**YOUR OBJECTIVE**.
With the line containing "Nastavenie (122, 2548)" as the starting point, output the remaining lines of the data exactly as they are, through the last.

**INPUT RECORDS**.
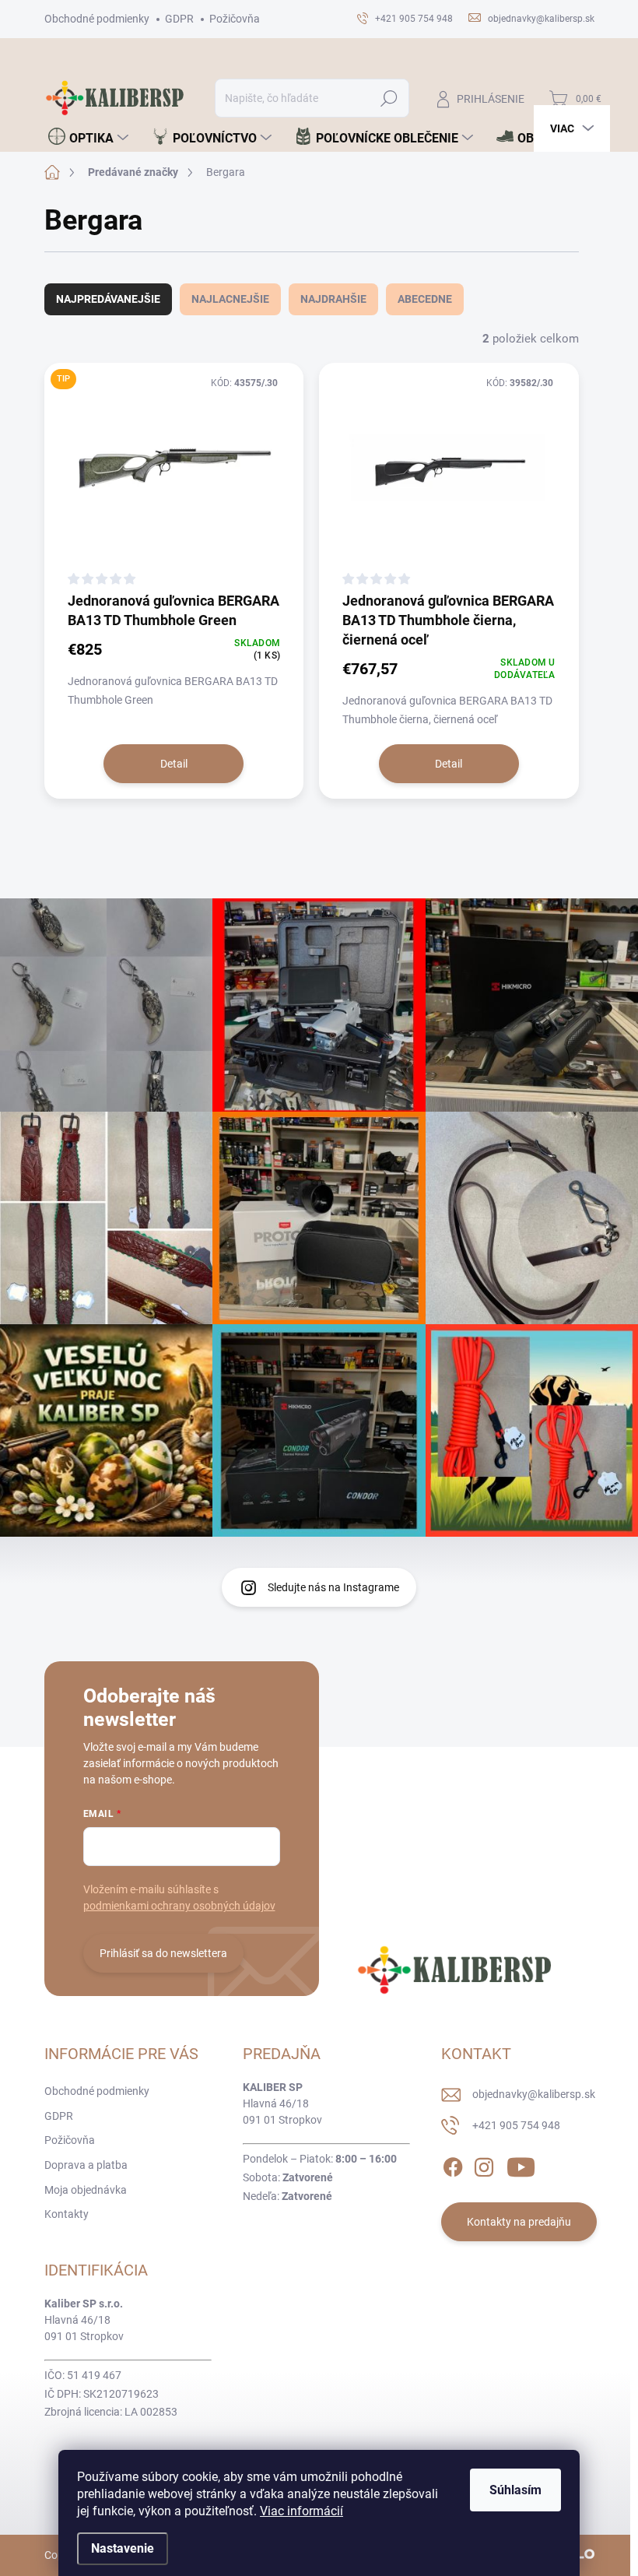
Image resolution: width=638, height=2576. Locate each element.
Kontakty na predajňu (519, 2222)
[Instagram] (484, 2164)
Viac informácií (301, 2511)
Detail (174, 763)
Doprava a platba (86, 2165)
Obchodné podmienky (96, 18)
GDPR (179, 18)
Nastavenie (122, 2548)
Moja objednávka (85, 2190)
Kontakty (66, 2214)
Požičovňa (234, 18)
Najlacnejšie (230, 299)
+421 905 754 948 (516, 2125)
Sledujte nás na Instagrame (333, 1587)
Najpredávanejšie (108, 299)
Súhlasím (515, 2490)
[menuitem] (88, 137)
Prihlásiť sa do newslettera (163, 1953)
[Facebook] (452, 2164)
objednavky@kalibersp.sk (533, 2094)
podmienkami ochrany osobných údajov (179, 1905)
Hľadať (388, 98)
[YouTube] (520, 2164)
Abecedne (425, 299)
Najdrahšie (333, 299)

**TASK ANSWER**.
Nastavenie (122, 2548)
Moja objednávka (85, 2190)
Kontakty (66, 2214)
Požičovňa (234, 18)
Najlacnejšie (230, 299)
+421 905 754 948 (516, 2125)
Sledujte nás na Instagrame (333, 1587)
Najpredávanejšie (108, 299)
Súhlasím (515, 2490)
[menuitem] (88, 137)
Prihlásiť sa do newslettera (163, 1953)
[Facebook] (452, 2164)
objednavky@kalibersp.sk (533, 2094)
podmienkami ochrany osobných údajov (179, 1905)
Hľadať (388, 98)
[YouTube] (520, 2164)
Abecedne (425, 299)
Najdrahšie (333, 299)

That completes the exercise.